Bugging or spying on a person is not the same as sharing e-mails that were sent to you. The kid who leaked them obviously thought that the situation actually required public scrutiny, else he wouldn’t have done it. And in case you or @Pizzagirl missed it in my posts, here it is again: I don’t think the university should punish them. I said I think their fellow frat brothers who are “concerned” about the language used and views held by their fellows in the house should spread the word. This wasn’t a conversation someone eavesdropped on; this was a series of e-mails written out by the frat members and then sent out to other members and alumni. They willingly advertised their views to people on and off campus. They even argued with a black guy over their right to use the N word. So they shouldn’t be too upset if their opinions were aired. It’s not like the dude leaked private family pictures or e-mails that had nothing to do with a campus-wide problem.
FWIW: None of the students in that article on the Maroon even suggested the university do something to the kids. Instead they suggested UChicago should address school wide racism.
But @InfinityMan you seem to have a real hard time with the concept that if you choose to be offended you aren’t entitled to redress. Free speech means that you need to tolerate speech which may offend you; particularly when the speech wasn’t intended to be shared publicly.

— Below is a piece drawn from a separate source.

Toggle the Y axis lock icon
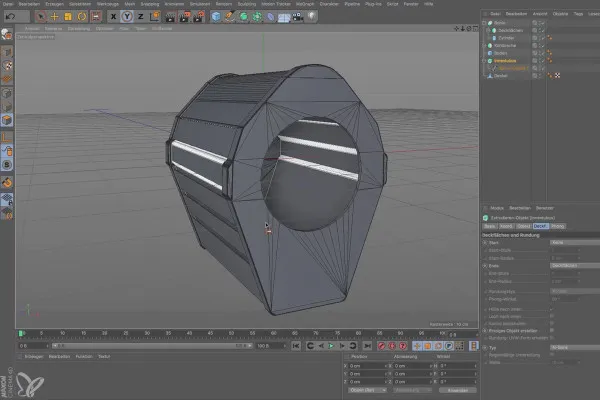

Being suspended from campus activities can have more than one meaning, and perhaps that is why some of us are disagreeing. On some campuses, Being suspended from campus activities means that no fraternity functions other than meals and active meetings may take place at the fraternity house. It’s a violation for a group of guys to so much as drop by after the bars close and drink a few beers.

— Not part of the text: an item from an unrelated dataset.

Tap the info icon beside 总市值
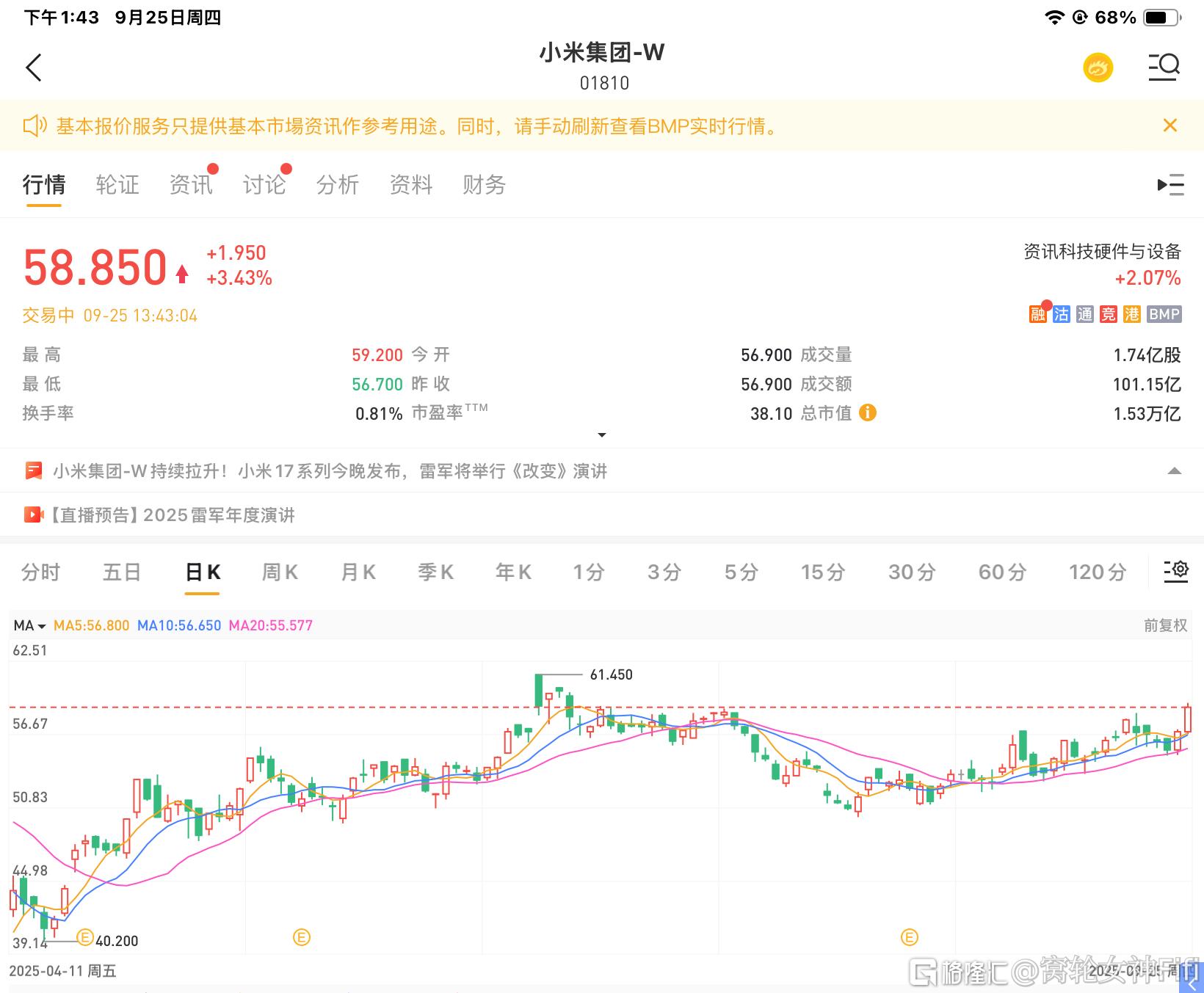The width and height of the screenshot is (1204, 993). coord(867,412)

On other campuses, being suspended merely means that they can’t participate in Greek Week and such as that. They can still have parties and events at their house. And at some campuses it’s somewhere in between.
Show me one post where I said what those boys did was illegal, or where I said the University or police or whatever would be in the right to prosecute them. It is either you selectively read my posts or you didn’t read them at all.

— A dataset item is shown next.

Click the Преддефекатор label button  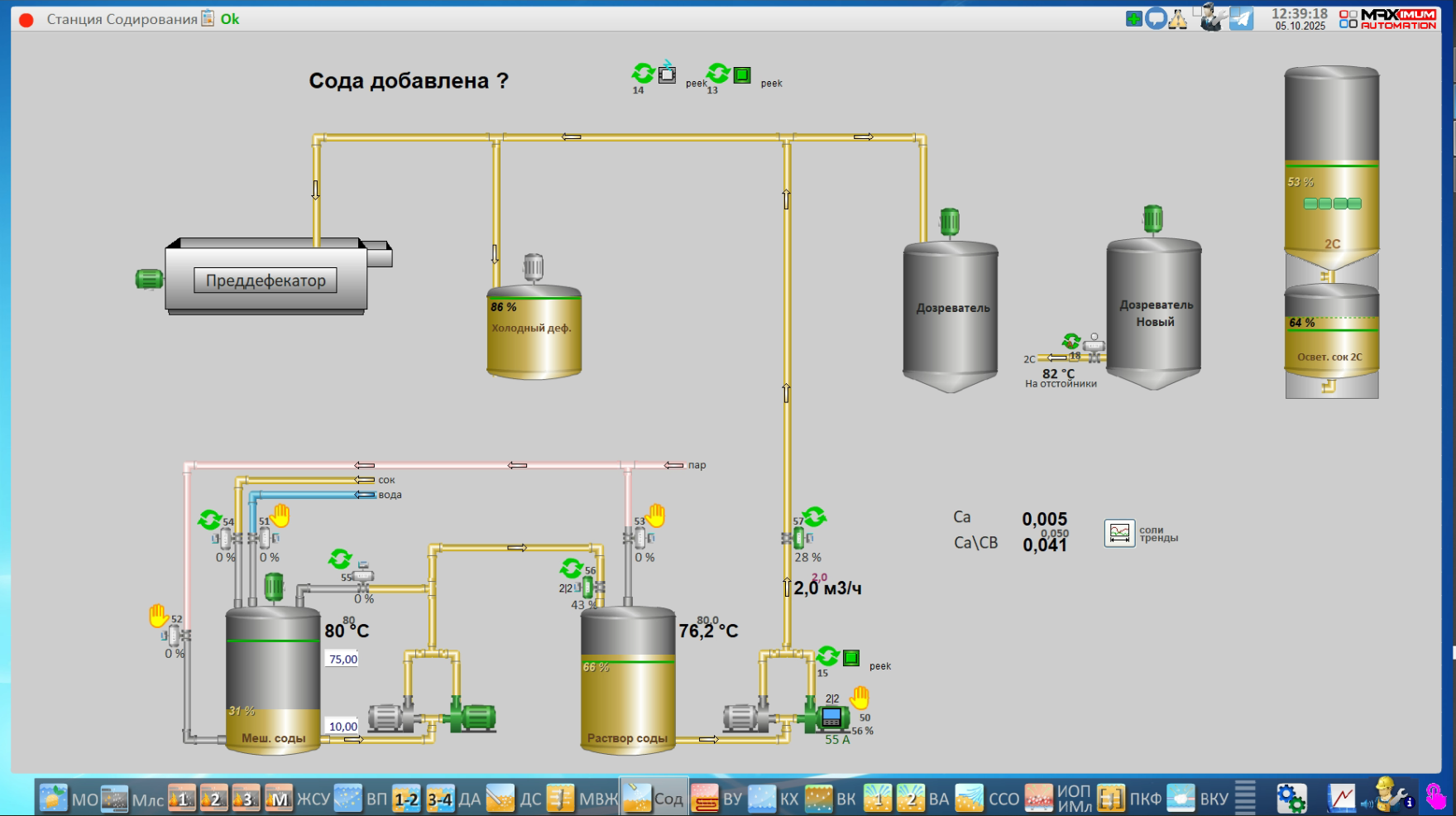[x=266, y=281]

You also seem to have a fundamental misunderstanding of what free speech is. Like @fallenchemist said up thread, free speech has its limits. You can cuss your boss all you want. You won’t go to jail, but you * will * get fired if your boss chooses to let you go.
And no, I don’t have have to tolerate anything I don’t like. I may not be able to pursue legal action (and I wouldn’t want to, in any case), but I absolutely have the right to “not tolerate” speech that offends me.
All you can do, however, is just not hang out with those guys - which you weren’t doing anyway, so problem solved.
Your analogy to a boss firing someone doesn’t work, since your boss has employment power over you. You don’t have any power over the AEPi students (assuming you were a fellow student), other than social disapproval.
“Show me one post where I say the frat kids are not free to have unpopular thoughts and opinions. I said the First Amendment doesn’t give one the right to be a jerk. A poster took it from a legal point and said that yes, it technically does. Let me clarify: you do not get to claim moral high ground when you’re racist. Call black people the N word, call a barren lot Palestine (it is your right after all), but don’t be surprised when people voice their disgust with you.”
You’re still wrong. The First Amendment DOES give someone the right to be a jerk. Stated more succinctly, it gives them the right to hold unpopular opinions, and to communicate unpopular opinions. (Hey, I wish no one were in favor of Donald Trump, but it’s a free country and people are allowed to voice their support of him.)
And of course people can choose to reject you, not socialize / associate with you because of your views. Duh.
I think you’re a little confused about the difference between private and public communications, though.
I think you’re also a little confused about the distinction between attitudes / opinions / speech and behavior.
InfinityMan, per your post #90 - I love how it’s “they,” as though they are all one undifferentiated mass of people with one common brain. Wasn’t one of the emails explicitly “hey guys, let’s shut this down - we don’t need to talk like this?” There weren’t a flurry of emails back after that saying “no way, we want to talk this way and that’s that.”
I never said that* I * am going to do anything. I suggested their fellow peers do something. The conversations are no longer private- spreading them further would be a kind of ‘social disapproval’. And the example I gave was to illustrate that free speech does have limits (like I already mentioned in my post), it clearly does not apply to the situation at hand, and I never said it did.
Go read my post in response to Hunt again.
I’m not. Please do share what gave you that impression.
I used the pronoun to reference the racist frat brothers, not the whole frat. I went and reread my post and it’s not hard to figure out who I mean by “they”.